Originally recorded on Thursday, May 22, 2014
Identity theft takes place when someone uses YOUR personal identifying information to commit fraud or theft. It is an indiscriminate crime perpetrated on low-income earners, children in the foster care system, domestic violence survivors, the homeless, active duty military, veterans and people like you, me and those we care about.
Identity theft is the number one consumer complaint in America. It can take months/years of hard work for a victim to reclaim his or her identity. The emotional and tangible effects of victimization can be devastating, long-term and expensive.
The Center is excited to have the coordinator of the National Identity Theft Victims Assistance Network talk to the Financial Social Work community about this very important issue.
Watch to learn:
- What to do if you become a victim.
- What resources are available.
- The financial and emotional impact of identity theft on victims.
- The various kinds of identity theft.
- How to help and support clients through the many steps of identity theft recovery.

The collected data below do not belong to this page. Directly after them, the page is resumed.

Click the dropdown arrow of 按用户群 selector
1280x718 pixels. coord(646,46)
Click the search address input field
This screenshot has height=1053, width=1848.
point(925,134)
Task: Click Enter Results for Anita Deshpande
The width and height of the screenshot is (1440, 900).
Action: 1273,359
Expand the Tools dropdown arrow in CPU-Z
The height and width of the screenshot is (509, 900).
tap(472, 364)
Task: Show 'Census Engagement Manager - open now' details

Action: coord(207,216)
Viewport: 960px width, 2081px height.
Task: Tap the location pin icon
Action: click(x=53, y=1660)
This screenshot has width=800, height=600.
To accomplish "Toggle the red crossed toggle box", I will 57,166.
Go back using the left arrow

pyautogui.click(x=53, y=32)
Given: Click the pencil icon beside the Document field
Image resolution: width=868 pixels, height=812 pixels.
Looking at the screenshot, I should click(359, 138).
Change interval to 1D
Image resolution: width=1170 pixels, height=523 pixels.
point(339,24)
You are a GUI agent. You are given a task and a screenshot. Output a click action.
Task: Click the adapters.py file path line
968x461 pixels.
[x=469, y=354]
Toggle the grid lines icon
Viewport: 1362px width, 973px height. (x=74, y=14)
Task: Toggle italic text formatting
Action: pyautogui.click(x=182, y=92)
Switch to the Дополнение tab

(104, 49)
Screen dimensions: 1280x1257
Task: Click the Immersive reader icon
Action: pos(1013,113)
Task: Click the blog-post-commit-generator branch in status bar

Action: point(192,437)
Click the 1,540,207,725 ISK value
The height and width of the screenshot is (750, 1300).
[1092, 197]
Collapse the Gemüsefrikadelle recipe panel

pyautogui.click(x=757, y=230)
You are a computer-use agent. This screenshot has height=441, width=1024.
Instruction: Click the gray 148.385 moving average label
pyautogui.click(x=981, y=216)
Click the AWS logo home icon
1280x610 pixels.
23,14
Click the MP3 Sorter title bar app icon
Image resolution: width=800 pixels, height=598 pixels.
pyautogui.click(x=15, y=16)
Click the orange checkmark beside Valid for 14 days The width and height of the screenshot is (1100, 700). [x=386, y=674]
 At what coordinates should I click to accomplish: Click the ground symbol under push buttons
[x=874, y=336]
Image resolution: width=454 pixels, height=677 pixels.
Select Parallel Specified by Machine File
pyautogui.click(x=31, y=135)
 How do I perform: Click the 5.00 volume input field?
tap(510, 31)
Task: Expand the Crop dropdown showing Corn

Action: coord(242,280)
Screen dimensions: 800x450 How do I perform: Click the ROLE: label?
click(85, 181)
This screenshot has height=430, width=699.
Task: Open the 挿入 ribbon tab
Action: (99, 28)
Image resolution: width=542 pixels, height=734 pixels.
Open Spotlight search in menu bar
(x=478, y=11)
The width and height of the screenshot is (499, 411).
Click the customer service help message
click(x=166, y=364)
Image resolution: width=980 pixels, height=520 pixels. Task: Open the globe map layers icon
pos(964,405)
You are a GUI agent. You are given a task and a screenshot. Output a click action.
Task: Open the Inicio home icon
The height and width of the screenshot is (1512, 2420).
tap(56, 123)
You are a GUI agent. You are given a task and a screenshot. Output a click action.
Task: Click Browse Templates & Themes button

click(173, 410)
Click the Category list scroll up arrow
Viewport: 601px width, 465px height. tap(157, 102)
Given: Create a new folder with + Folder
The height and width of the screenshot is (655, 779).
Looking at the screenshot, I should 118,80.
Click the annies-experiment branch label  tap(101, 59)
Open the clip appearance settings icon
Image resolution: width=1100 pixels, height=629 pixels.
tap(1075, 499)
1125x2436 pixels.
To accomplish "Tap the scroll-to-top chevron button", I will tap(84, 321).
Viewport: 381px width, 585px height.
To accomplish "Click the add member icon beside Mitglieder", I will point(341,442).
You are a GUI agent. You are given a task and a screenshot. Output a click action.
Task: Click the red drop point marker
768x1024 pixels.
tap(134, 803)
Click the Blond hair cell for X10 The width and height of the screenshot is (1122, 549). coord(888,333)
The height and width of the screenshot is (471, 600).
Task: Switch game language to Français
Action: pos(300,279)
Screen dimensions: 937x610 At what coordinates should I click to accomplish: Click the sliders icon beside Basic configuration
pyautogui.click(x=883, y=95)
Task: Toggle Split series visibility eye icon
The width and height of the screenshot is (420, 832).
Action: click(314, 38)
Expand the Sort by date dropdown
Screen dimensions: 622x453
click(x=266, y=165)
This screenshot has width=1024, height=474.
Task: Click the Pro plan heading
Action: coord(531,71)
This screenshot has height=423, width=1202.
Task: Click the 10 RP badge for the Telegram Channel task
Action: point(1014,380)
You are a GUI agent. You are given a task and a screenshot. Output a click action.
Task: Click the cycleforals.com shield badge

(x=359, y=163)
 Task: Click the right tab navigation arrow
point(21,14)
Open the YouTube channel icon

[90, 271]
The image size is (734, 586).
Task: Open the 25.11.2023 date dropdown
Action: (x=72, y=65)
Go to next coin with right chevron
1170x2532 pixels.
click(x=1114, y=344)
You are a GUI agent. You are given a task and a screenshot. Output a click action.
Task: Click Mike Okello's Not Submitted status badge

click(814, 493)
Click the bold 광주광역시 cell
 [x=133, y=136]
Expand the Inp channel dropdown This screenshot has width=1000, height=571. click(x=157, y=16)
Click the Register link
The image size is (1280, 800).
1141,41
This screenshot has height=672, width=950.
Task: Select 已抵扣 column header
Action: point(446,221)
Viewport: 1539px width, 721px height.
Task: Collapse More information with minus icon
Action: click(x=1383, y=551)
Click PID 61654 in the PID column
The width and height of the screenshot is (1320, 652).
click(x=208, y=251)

Merry O’Brien, MSW coordinates the National Identity Theft Victims Assistance Network (NITVAN), a project supported by the Office for Victims of Crime (OVC), at the U.S. Department of Justice. NITVAN’s goal is to expand and improve the outreach and capacity of victim service programs to better address the rights and needs of victims of identity theft nationwide by building the field’s capacity to provide a coordinated response to the problem.